Regression in TreeView::updateVisibleItems

Hello there!
So this has been an issue for me for quite a while and now that I have time to report it, I’m discovering that it’s been happening since 2021.
With commit 70968d4, Ed solved a performance issue in the TreeView class when calculating the positions of the items.
Unfortunately, this leads to a sort of a graphic glitch because the calculation now happens asynchronously, so the TreeView disappears for a bit before the items are correctly displayed again.
It’s a regression because it didn’t happen before this commit and I feel I’m starting to display symptoms of epilepsy every time I refresh my TreeViews.
To see what I mean, try to replace TreeViewport::Async::yes with TreeViewport::Async::no in the updateVisibleItems function.
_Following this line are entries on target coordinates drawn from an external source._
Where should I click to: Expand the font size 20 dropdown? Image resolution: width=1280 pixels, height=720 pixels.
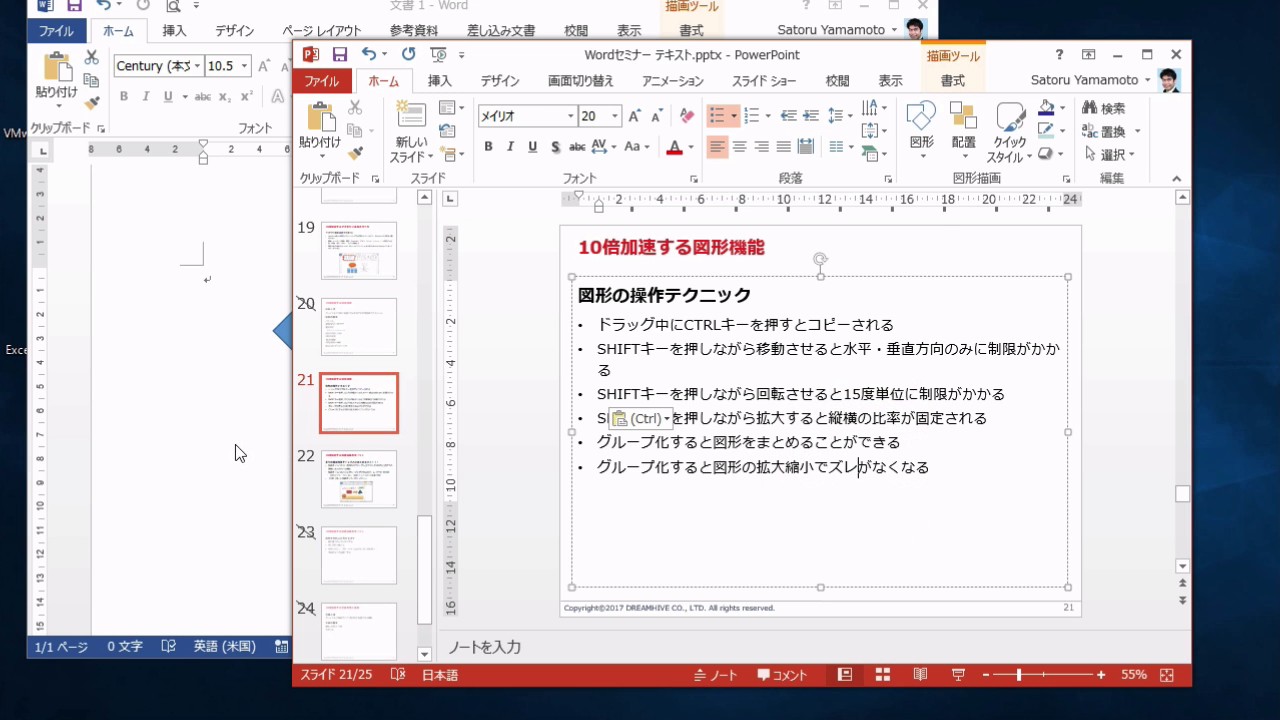pyautogui.click(x=614, y=116)
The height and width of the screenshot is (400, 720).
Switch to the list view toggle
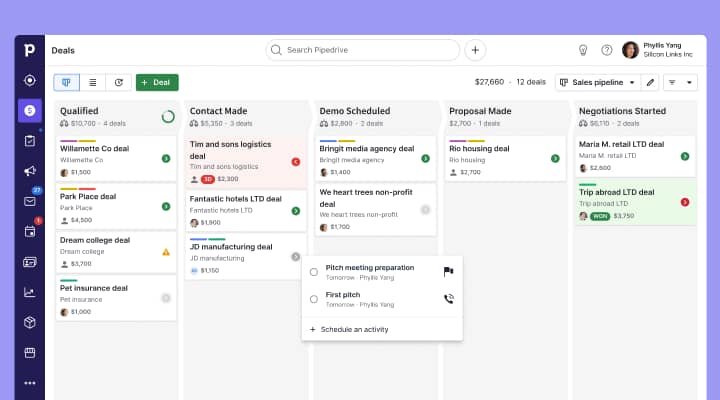pos(93,82)
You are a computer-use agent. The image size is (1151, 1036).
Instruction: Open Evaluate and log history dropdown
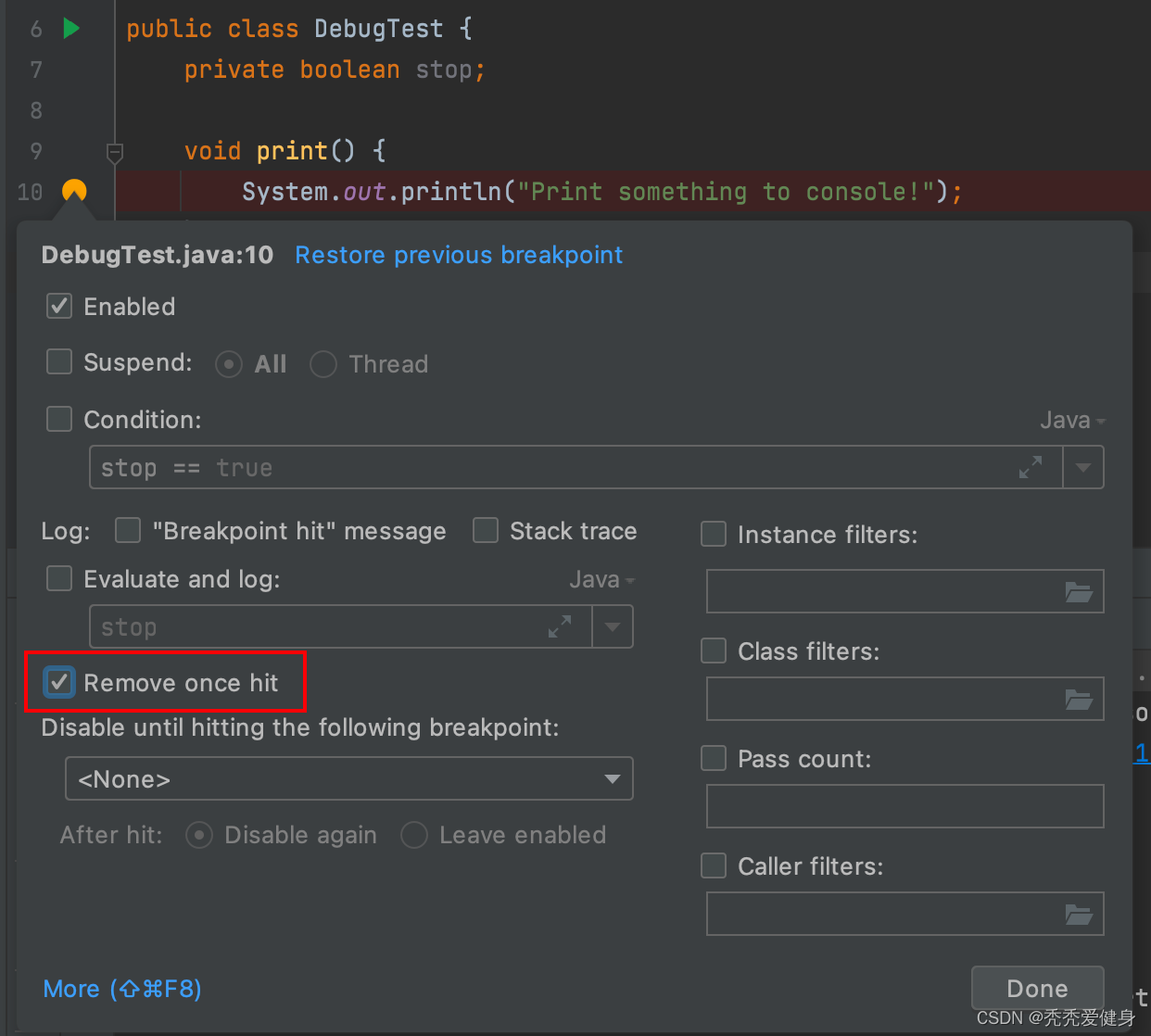(x=613, y=626)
Can you please allocate a bit of time to look into this?
Cheers!

Well, I tried to assemble a quick testing application and in doing so I realised that the problem is a bit hard to reproduce.
In my use case the message thread is busy doing other things whenever that TreeView function is triggered (allocations and other stuff in different areas of the application, think of the TreeView as a preset browser). This explains why it’s not easy to spot the behaviour in the JUCE demo or in a simple test app.
But the culprit is definitely there.

Any chance you could change this:

//==============================================================================
class TreeView::TreeViewport  : public Viewport,
                                private AsyncUpdater

to this?

//==============================================================================
class TreeView::TreeViewport  : public Viewport,
                                public AsyncUpdater

At least in this way I could do a dynamic cast on the TreeView’s Viewport and call AsyncUpdater::handleUpdateNowIfNeeded()…
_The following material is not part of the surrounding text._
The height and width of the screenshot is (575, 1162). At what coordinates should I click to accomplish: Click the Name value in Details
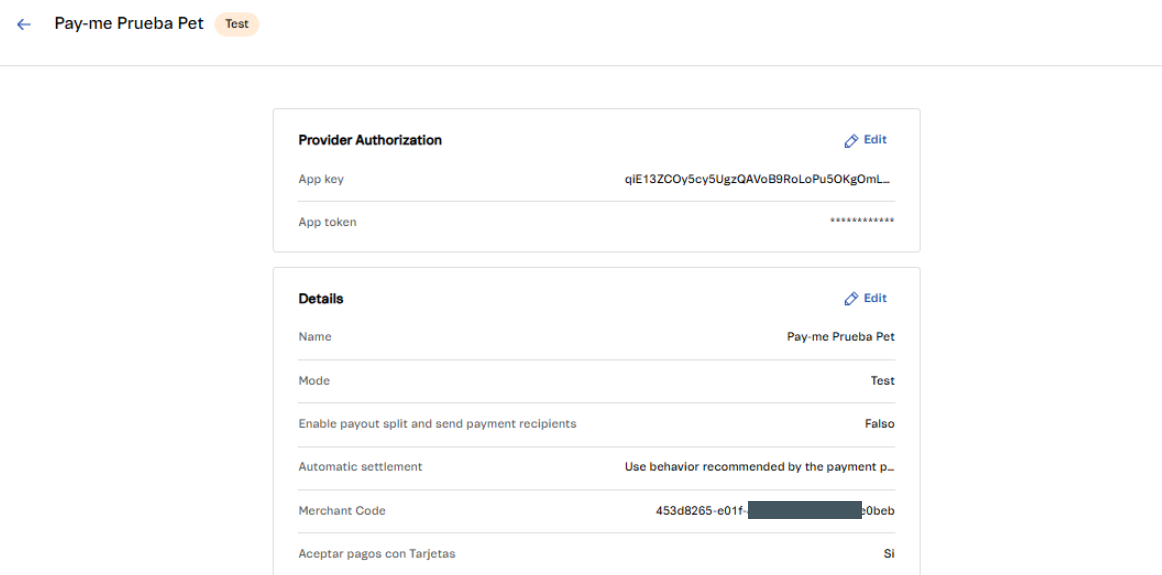click(840, 337)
If I understand your problem correctly, what happens is:

  • The tree view clears its view (or something like that) and schedules a redraw to a later time on the message thread
  • The message thread is busy doing stuff
  • And know too many ms later redraws the tree view

Is that correct?

I think the main problem here at hand is, that the tree view is “disappearing” while it is waiting for the redraw. I think this is the issue the JUCE team should fix on their end and if you are still experiencing it to be too slow, you should try to clear out work from the message thread on your end.
Looking at the named method updateVisibleItems I can’t spot the reason of everything disappearing in there. What exactly are you doing to the treeview, so that it disappears?

Hi there! Yes, this is exactly what’s happening.

Here’s what I’m doing:
1 - the user selects a preset from another area of the application (not from the TreeView)
2 - in response to the event, preset data is loaded and everything is updated in the UI (read: allocations)
3 - at the end of this, the TreeView is refreshed in order to display the preset that has just been loaded

As you can see, the message thread becomes busy before triggering the TreeView refresh.
So it’s a bit convoluted, plus the requirement is that the TreeView should close all its sub items apart from the ones that are parent of the preset item.

Reducing workload on the message thread is a bit complicated since it’s quite a large application but I was able to find a quick and dirty workaround, which consists in inverting points 2 and 3 of the list.

But what I still don’t quite understand is which part of the code triggers the TreeView to disappear? There has to be some kind of mechanism “clear all, cue async redraw” in place for that to happen which doesn’t seem quiet right to me.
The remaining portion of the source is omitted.